O novo primeiro secretário da AML (Área Metropolitana de Lisboa), Emanuel Costa, apontou a habitação, a mobilidade e a gestão de resíduos como prioridades do mandato, defendendo um reforço do papel político e institucional da entidade.
Em declarações à agência Lusa, citada pelo Idealista, o responsável afirmou que a AML deve assumir um papel mais ativo afirmativo, defendendo que muitos dos problemas que afetam a população “não se resolvem à escala municipal”.
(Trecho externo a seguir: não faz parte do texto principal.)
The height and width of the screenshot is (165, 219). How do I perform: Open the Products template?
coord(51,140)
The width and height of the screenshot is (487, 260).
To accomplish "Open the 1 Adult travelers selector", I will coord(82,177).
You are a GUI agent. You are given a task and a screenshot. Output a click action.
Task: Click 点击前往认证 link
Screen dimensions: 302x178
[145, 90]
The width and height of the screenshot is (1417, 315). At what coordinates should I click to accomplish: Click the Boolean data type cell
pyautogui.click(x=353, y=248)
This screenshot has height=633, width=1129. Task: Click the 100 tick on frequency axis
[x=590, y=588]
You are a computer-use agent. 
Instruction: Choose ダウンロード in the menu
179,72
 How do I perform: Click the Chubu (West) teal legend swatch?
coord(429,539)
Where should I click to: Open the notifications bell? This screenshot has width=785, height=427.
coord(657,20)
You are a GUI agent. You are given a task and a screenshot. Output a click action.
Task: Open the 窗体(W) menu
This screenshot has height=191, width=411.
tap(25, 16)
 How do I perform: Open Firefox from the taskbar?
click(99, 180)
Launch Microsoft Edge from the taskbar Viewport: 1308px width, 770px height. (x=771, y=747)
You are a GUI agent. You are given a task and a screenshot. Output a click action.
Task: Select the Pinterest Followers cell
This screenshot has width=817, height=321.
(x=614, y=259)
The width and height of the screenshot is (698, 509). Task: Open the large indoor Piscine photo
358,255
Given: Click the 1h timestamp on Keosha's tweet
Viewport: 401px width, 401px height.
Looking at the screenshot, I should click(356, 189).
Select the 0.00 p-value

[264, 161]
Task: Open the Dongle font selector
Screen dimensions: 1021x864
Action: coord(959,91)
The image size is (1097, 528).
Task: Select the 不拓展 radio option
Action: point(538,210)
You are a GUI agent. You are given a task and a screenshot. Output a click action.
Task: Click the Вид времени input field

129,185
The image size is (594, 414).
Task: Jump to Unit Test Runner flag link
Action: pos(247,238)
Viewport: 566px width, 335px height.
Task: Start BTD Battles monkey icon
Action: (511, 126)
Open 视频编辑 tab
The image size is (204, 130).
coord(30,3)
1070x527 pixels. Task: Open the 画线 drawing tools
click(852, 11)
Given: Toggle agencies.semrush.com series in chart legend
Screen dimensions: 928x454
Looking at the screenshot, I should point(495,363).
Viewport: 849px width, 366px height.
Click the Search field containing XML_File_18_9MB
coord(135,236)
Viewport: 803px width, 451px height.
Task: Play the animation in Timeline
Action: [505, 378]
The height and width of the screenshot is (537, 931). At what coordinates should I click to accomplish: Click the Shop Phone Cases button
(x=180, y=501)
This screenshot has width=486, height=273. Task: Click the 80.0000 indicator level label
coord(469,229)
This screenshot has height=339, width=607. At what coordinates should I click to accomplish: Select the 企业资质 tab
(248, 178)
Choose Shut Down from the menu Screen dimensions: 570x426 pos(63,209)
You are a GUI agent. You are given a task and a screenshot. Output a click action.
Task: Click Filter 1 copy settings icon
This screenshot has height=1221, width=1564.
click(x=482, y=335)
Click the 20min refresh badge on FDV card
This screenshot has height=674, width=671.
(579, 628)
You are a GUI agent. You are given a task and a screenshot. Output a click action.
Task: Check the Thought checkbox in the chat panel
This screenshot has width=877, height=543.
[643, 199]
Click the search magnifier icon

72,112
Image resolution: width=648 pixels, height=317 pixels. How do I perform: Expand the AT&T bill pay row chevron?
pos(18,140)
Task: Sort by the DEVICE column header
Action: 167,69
O secretário referiu que um dos principais objetivos é assumir a AML como uma “verdadeira instância política de decisão estratégica”, tendo destacado a gestão de resíduos como uma das prioridades da comissão executiva, apontando para a intenção de se avançar “com a criação de uma empresa metropolitana" dedicada à área dos resíduos.
Na área da habitação, o primeiro secretário sublinhou a necessidade de acelerar a execução dos investimentos previstos no âmbito do Plano de Recuperação e Resiliência (PRR), para responder às carências habitacionais na região, referindo que a crise de habitação é ”uma das mais graves expressões de desigualdades territoriais e de falta e de falha das políticas públicas”.
Emanuel Costa referiu que até ao final de junho deste ano está previsto que sejam entregues cerca de 20 mil fogos, dos quais três mil são construção nova.
A AML pretende ainda criar uma carta metropolitana da habitação para alinhar as políticas municipais.